Performing the movements incorrectly can also cause energy depletion. A good example is, if you run with a poor technique, such as with your arms swaying wildly, can make less intense workouts feel more tiring.
How Do You Know That You Are Over trained?
So you have been going hard in the gym – working your arms, legs, shoulders, chest, and every other muscle to reach your fitness goals. But are you working too hard? Could you be over training yourself?
Yes, you might be.
We are all for going hard during workout, but since exercise break down the body muscles, constantly pushing your body and working out on back-to- back days will break you down. Here’s a basic list of signs that indicate you may be over training.
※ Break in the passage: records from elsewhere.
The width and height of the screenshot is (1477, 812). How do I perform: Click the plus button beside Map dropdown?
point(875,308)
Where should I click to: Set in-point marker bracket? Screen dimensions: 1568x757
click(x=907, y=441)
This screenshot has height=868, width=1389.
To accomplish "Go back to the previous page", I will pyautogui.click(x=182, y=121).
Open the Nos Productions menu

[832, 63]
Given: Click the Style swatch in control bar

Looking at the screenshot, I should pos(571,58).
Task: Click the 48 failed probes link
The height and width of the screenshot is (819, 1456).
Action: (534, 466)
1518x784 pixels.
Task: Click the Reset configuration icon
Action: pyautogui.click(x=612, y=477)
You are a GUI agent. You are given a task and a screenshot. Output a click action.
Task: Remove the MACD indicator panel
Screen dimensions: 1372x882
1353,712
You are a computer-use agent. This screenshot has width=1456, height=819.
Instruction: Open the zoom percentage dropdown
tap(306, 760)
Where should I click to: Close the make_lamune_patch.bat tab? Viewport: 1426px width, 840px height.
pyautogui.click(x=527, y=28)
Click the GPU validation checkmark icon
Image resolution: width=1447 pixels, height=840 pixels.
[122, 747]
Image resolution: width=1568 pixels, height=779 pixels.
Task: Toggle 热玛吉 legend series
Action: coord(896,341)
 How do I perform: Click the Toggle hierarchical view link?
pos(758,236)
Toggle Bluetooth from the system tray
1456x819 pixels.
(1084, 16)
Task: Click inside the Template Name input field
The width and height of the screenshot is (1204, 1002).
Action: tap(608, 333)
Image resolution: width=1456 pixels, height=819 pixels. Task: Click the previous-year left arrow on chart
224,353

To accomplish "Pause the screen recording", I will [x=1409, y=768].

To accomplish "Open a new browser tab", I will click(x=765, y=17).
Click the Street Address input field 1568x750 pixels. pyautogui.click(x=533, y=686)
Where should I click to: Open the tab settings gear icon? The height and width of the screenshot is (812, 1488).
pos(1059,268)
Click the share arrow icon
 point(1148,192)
Your Limbs, Joints or Bones Hurt
Although there are no clinical tests that can identify injuries caused by over training, don’t you think that pain in your shoulder or arm might be an indication that you should reassess how you exercise? Joint or bone aches after a workout are uncommon and when they occur, they signify a possibly over trained body.
Restless Sleep and Insomnia
During sleep, your body had time to cool down and repair worn out or damaged muscles. However, an over trained body is sometimes unable to cool down and completely relax making it hard to recuperate between workouts.
You Are Suddenly Falling a Lot More Often
Numerous aspects can compromise your immune system – poor sleep habits, dietary changes, and mental stress- just to mention but a few. But what if these aspects are all stable and locked in? What if you are enjoying 8 hours of solid sleep, eating right and getting plenty of sunlight but still find yourself getting sick?
Your immune system may be suffering from the additional stress of your over training. This is an easy trap to fall into particularly because it is often the natural progression for many professional athletes looking to improve their performance.
If you have recently increased your daily exercise output, keep track of those late night sneezes and early morning sore throats. Any increases may be a tell tale sign of a weak immune system brought about by over training.
Whatever your goals are – to get stronger, increase fitness, lose weight or just feel better – the best way to achieve them is approach them surely and slowly. Well-balanced gradual increases in training are the best, but only when the body is given enough time to recover. Here is what you should do:
- Concentrate on working out regularly, while making gradual but moderate measurable progress.
- Always work smart and avoid straining your muscles
- Always evaluate your physical feelings and check for the symptoms of overtraining listed above
Overall, sleep after a workout doesn’t have to be a permanent, uncomfortable case. By figuring outwhat’s causing it and taking the necessary measures to alleviate is, you’ll be exercising comfortable soonthereafter!